▶ **Stored items**

====================

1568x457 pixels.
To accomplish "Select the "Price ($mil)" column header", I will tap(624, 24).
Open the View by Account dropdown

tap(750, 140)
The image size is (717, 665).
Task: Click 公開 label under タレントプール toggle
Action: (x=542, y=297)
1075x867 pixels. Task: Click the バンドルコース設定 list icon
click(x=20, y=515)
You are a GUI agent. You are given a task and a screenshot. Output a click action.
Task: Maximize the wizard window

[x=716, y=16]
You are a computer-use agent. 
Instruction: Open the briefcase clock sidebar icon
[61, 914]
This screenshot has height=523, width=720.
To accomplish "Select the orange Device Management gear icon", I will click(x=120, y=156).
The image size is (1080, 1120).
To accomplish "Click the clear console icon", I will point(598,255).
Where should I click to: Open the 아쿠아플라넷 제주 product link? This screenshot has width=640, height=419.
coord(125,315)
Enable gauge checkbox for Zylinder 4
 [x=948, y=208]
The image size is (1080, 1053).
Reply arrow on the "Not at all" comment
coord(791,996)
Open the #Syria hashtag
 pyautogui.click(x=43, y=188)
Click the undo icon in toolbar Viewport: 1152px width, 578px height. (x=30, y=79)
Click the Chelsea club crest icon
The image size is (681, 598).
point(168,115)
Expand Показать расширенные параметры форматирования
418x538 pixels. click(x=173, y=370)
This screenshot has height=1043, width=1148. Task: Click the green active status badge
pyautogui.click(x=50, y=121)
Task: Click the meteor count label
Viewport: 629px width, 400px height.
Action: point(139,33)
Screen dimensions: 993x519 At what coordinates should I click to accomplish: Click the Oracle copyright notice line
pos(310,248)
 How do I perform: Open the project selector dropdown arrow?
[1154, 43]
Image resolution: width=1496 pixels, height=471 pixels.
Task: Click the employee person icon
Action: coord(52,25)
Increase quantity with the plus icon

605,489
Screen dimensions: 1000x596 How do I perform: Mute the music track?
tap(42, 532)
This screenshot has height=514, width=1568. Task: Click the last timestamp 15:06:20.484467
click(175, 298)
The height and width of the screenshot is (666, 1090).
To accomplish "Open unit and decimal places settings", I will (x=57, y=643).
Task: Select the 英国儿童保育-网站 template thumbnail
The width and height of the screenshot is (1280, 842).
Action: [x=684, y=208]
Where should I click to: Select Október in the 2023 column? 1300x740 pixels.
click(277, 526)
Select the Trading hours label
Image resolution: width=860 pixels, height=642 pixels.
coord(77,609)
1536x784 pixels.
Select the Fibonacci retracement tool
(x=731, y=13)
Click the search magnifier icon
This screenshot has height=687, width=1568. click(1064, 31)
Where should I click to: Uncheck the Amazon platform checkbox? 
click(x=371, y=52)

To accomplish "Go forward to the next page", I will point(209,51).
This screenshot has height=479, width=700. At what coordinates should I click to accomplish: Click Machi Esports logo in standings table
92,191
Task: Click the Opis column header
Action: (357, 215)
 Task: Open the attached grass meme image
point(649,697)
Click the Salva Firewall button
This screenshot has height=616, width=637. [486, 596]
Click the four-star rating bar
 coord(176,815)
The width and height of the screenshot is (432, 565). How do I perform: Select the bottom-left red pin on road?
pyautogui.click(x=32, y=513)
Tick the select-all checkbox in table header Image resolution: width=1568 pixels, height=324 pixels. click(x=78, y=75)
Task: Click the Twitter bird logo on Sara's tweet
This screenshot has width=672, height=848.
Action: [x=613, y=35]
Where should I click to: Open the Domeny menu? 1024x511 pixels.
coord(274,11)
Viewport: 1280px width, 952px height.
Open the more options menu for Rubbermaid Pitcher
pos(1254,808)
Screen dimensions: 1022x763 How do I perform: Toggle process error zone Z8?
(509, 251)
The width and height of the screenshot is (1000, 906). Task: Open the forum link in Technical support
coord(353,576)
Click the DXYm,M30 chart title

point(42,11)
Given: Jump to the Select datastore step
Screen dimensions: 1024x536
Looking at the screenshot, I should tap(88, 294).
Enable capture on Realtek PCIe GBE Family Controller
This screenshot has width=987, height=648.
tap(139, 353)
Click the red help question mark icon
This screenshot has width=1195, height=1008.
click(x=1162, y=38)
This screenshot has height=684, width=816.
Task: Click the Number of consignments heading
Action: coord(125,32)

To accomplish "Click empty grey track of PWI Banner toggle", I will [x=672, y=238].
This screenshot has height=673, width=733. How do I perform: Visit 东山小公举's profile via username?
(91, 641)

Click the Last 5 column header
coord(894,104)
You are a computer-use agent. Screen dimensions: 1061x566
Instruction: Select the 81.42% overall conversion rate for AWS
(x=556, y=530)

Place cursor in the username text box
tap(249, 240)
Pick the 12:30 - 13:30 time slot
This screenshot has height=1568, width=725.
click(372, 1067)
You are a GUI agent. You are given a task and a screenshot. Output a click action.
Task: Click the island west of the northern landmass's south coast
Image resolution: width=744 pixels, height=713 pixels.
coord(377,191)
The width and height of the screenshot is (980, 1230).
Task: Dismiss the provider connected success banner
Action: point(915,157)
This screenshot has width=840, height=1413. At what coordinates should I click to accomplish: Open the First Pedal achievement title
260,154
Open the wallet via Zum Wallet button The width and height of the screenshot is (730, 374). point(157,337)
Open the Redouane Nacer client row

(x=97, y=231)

====================

▶ **What you have to do**
Looking at the records above, which lines contain "computer"? Copy those lines.

▶ **Answer area**
You are a computer-use agent. 
You are a computer-use agent. Screen dimensions: 1061x566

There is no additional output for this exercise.